### Work to complete
Write out all of the lines below again, putting "screen assistant" in place of "GUI agent" every time it appears and keeping everything else the same.

### Supplied material
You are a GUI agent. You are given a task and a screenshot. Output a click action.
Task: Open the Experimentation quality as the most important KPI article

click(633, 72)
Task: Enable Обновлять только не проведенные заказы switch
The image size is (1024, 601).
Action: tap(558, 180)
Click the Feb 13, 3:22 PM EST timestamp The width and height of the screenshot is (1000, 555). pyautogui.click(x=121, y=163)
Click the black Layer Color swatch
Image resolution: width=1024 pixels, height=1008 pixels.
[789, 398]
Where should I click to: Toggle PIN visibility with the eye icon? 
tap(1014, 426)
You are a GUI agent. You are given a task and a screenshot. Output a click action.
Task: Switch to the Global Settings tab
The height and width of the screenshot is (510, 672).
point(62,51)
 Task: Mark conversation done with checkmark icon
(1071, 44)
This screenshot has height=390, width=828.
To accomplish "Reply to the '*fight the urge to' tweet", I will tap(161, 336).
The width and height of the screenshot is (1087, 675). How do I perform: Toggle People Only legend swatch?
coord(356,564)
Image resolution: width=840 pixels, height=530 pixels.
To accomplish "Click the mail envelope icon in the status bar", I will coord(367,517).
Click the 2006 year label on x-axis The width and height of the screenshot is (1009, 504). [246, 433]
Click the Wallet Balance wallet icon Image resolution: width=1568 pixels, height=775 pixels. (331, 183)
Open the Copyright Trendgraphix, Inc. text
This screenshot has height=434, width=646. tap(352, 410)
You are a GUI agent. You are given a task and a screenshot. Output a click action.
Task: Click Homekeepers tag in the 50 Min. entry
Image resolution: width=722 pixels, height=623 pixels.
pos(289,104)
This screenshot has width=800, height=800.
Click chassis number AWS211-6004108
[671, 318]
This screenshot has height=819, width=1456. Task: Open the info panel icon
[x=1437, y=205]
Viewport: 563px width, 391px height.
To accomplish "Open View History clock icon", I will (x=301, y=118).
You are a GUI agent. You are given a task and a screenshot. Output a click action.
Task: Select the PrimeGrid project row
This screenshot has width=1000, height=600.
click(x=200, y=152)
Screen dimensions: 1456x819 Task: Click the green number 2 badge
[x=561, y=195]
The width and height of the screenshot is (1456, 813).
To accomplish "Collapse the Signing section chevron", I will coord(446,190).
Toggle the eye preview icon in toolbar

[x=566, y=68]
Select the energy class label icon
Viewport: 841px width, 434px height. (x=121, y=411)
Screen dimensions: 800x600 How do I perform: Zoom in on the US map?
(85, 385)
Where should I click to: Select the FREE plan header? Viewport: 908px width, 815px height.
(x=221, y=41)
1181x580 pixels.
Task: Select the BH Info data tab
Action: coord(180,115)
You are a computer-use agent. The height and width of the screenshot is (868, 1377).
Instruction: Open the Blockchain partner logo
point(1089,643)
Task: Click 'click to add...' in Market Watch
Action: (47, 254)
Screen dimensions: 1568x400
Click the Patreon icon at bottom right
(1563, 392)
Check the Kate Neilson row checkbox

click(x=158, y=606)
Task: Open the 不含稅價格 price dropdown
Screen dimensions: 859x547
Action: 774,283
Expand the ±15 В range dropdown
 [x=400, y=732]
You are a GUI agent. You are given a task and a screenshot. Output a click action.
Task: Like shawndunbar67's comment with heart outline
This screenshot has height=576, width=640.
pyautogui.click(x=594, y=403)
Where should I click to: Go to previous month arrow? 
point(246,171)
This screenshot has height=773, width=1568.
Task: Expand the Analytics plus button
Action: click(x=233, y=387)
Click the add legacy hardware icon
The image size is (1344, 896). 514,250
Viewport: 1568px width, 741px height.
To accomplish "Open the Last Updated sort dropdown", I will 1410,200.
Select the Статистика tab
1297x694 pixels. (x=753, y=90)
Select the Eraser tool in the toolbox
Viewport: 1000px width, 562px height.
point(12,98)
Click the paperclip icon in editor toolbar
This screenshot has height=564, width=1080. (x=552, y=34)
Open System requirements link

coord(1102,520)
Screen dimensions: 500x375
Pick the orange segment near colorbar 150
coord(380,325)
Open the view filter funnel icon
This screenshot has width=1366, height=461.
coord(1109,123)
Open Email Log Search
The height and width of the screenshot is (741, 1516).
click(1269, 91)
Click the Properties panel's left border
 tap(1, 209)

### The reply
You are a screen assistant. You are given a task and a screenshot. Output a click action.
Task: Open the Experimentation quality as the most important KPI article

click(633, 72)
Task: Enable Обновлять только не проведенные заказы switch
The image size is (1024, 601).
Action: tap(558, 180)
Click the Feb 13, 3:22 PM EST timestamp The width and height of the screenshot is (1000, 555). pyautogui.click(x=121, y=163)
Click the black Layer Color swatch
Image resolution: width=1024 pixels, height=1008 pixels.
[789, 398]
Where should I click to: Toggle PIN visibility with the eye icon? 
tap(1014, 426)
You are a screen assistant. You are given a task and a screenshot. Output a click action.
Task: Switch to the Global Settings tab
The height and width of the screenshot is (510, 672).
point(62,51)
 Task: Mark conversation done with checkmark icon
(1071, 44)
This screenshot has height=390, width=828.
To accomplish "Reply to the '*fight the urge to' tweet", I will tap(161, 336).
The width and height of the screenshot is (1087, 675). How do I perform: Toggle People Only legend swatch?
coord(356,564)
Image resolution: width=840 pixels, height=530 pixels.
To accomplish "Click the mail envelope icon in the status bar", I will coord(367,517).
Click the 2006 year label on x-axis The width and height of the screenshot is (1009, 504). [246, 433]
Click the Wallet Balance wallet icon Image resolution: width=1568 pixels, height=775 pixels. (331, 183)
Open the Copyright Trendgraphix, Inc. text
This screenshot has height=434, width=646. tap(352, 410)
You are a screen assistant. You are given a task and a screenshot. Output a click action.
Task: Click Homekeepers tag in the 50 Min. entry
Image resolution: width=722 pixels, height=623 pixels.
pos(289,104)
This screenshot has width=800, height=800.
Click chassis number AWS211-6004108
[671, 318]
This screenshot has height=819, width=1456. Task: Open the info panel icon
[x=1437, y=205]
Viewport: 563px width, 391px height.
To accomplish "Open View History clock icon", I will (x=301, y=118).
You are a screen assistant. You are given a task and a screenshot. Output a click action.
Task: Select the PrimeGrid project row
This screenshot has width=1000, height=600.
click(x=200, y=152)
Screen dimensions: 1456x819 Task: Click the green number 2 badge
[x=561, y=195]
The width and height of the screenshot is (1456, 813).
To accomplish "Collapse the Signing section chevron", I will coord(446,190).
Toggle the eye preview icon in toolbar

[x=566, y=68]
Select the energy class label icon
Viewport: 841px width, 434px height. (x=121, y=411)
Screen dimensions: 800x600 How do I perform: Zoom in on the US map?
(85, 385)
Where should I click to: Select the FREE plan header? Viewport: 908px width, 815px height.
(x=221, y=41)
1181x580 pixels.
Task: Select the BH Info data tab
Action: coord(180,115)
You are a computer-use agent. The height and width of the screenshot is (868, 1377).
Instruction: Open the Blockchain partner logo
point(1089,643)
Task: Click 'click to add...' in Market Watch
Action: (47, 254)
Screen dimensions: 1568x400
Click the Patreon icon at bottom right
(1563, 392)
Check the Kate Neilson row checkbox

click(x=158, y=606)
Task: Open the 不含稅價格 price dropdown
Screen dimensions: 859x547
Action: 774,283
Expand the ±15 В range dropdown
 [x=400, y=732]
You are a screen assistant. You are given a task and a screenshot. Output a click action.
Task: Like shawndunbar67's comment with heart outline
This screenshot has height=576, width=640.
pyautogui.click(x=594, y=403)
Where should I click to: Go to previous month arrow? 
point(246,171)
This screenshot has height=773, width=1568.
Task: Expand the Analytics plus button
Action: click(x=233, y=387)
Click the add legacy hardware icon
The image size is (1344, 896). 514,250
Viewport: 1568px width, 741px height.
To accomplish "Open the Last Updated sort dropdown", I will 1410,200.
Select the Статистика tab
1297x694 pixels. (x=753, y=90)
Select the Eraser tool in the toolbox
Viewport: 1000px width, 562px height.
point(12,98)
Click the paperclip icon in editor toolbar
This screenshot has height=564, width=1080. (x=552, y=34)
Open System requirements link

coord(1102,520)
Screen dimensions: 500x375
Pick the orange segment near colorbar 150
coord(380,325)
Open the view filter funnel icon
This screenshot has width=1366, height=461.
coord(1109,123)
Open Email Log Search
The height and width of the screenshot is (741, 1516).
click(1269, 91)
Click the Properties panel's left border
 tap(1, 209)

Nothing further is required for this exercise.